Imagen de Spencer Davis en Pixabay

Si crees que esta entrada del blog va de trombos, de diarreas, de dolor en el lugar de inyección o de febrículas, si lo que pretendes es saber más sobre este tema, no pierdas el tiempo, no va por ahí el tema. Lee el párrafo siguiente, pero cierra la página y busca por otro lado.

Esta entrada va de la esperanza que ponemos en las vacunas frente a la covid- 19 en esta fase de la pandemia, cuando las compañías aéreas comienzan a engrasar sus aeronaves, las empresas hoteleras adecentan de nuevo sus instalaciones y el roce apresurado de los trolleys sobre el pavimento de nuestras aceras comienza a invadir nuestras últimas horas de sueño.

Nada más lejos del espíritu de Farmakoteralia ser antivacunas ni aguarles la fiesta a presidentes de gobiernos y naciones, que cifran sus expectativas en la vacunación de los ciudadanos como vía para dejar atrás un tiempo desolador como el que hemos vivido en todo el mundo.

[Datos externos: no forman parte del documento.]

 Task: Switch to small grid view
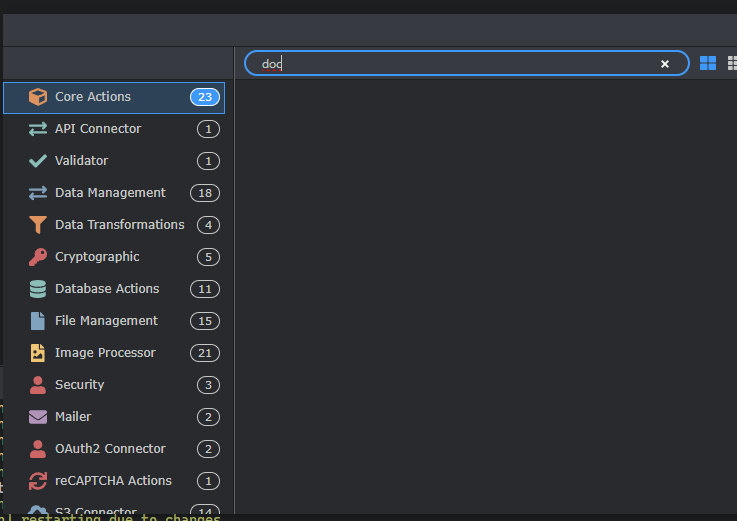(x=732, y=63)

Defendemos las vacunas, porque éstas han salvado muchas vidas y erradicado enfermedades. Sin embargo, y aquí va la reflexión que centra este artículo, de nuevo caemos en centrar la responsabilidad de la lucha contra una enfermedad en un elemento externo a nosotros y al que llamamos medicamento.

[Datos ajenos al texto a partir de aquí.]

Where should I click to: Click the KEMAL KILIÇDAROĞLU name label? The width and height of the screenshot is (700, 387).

El ser humano ha externalizado su responsabilidad en materia de salud para trasladársela a los medicamentos, una nueva forma de esclavitud.

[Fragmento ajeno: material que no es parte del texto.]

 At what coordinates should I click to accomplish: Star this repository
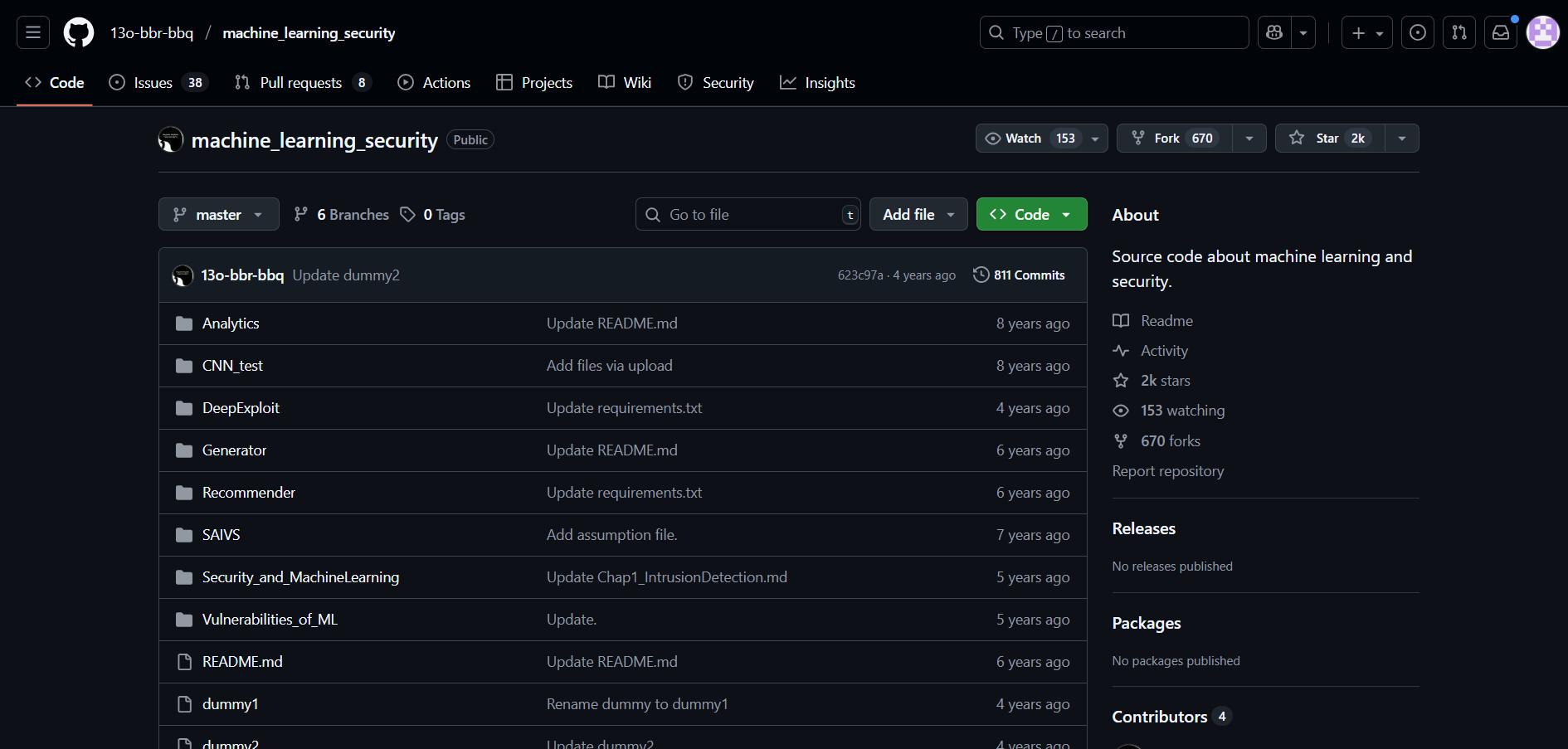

Desde la eclosión de la industria farmacéutica y la aparición de un sinfín de medicamentos para tratar enfermedades reales o inventadas, el ser humano ha ido progresivamente haciendo dejación de sus responsabilidades en materia de salud, para trasladársela a medicamentos y paramedicamentos. Ha externalizado su responsabilidad y se la ha entregado a la gran industria, que le dice qué pastilla debe tomar y para qué sin que la persona tenga que hacer otra cosa más molesta que cumplir el régimen posológico indicado. De esta forma, hemos interiorizado y normalizado en nuestra vida medicamentos para el colesterol, para paliar nuestras tristezas y fracasos e insomnios, para superar nuestra aversión a frutas y verduras, o para superar nuestras sequedades o las dificultades de vencer la ley de la gravedad de determinados apéndices. Y también, cómo no, la vacuna frente a la covid- 19 será la que erradique la pandemia, nos evitará las molestias de portar mascarillas y permitirá volver a reagruparnos con nuestras manadas sin la mala conciencia de contagiar a los mayores. Solo habrá que poner el brazo, una o dos veces según el fabricante.

Los medicamentos se han convertido en bienes de consumo

Los medicamentos, tan necesarios, tan importantes en muchas ocasiones, y en épocas de pandemia aún más, han sobrepasado su papel de instrumentos para la salud para convertirse en bienes de consumo, y el registro de muchos de ellos, a pesar de que busquen un fin terapéutico, como productos sanitarios, va en la línea de banalizar su uso. En definitiva, se han convertido en una nueva forma de esclavitud, por la que el ser humano acaba entregando y confiando su vida a ellos sin posibilidad de escapatoria. El medicamento o la nada. Los sistemas sanitarios de hecho son sistemas medicalizadores con cargo al erario público, en lugar de instrumentos para ofrecer una vida saludable a los ciudadanos que los mantienen.

Puede que sea cierto, y que estos tiempos sean de vacunas. Pero también lo son para repensar nuestro papel y nuestras responsabilidades en materia de salud, tanto individual como colectiva y política. Porque entregarnos a los medicamentos como único remedio es someternos a los dictados e intereses de unos cuantos que manejarán, que están manejando de hecho, nuestras vidas a su antojo.

En Farmakoteralia ayudamos a obtener el máximo beneficio de los medicamentos. Y, por ello, entendemos que estos no son un bien de consumo sino la última opción para resolver un problema. Porque las personas son lo primero y son mucho más que un receptáculo de pastillas de colores o inyectables.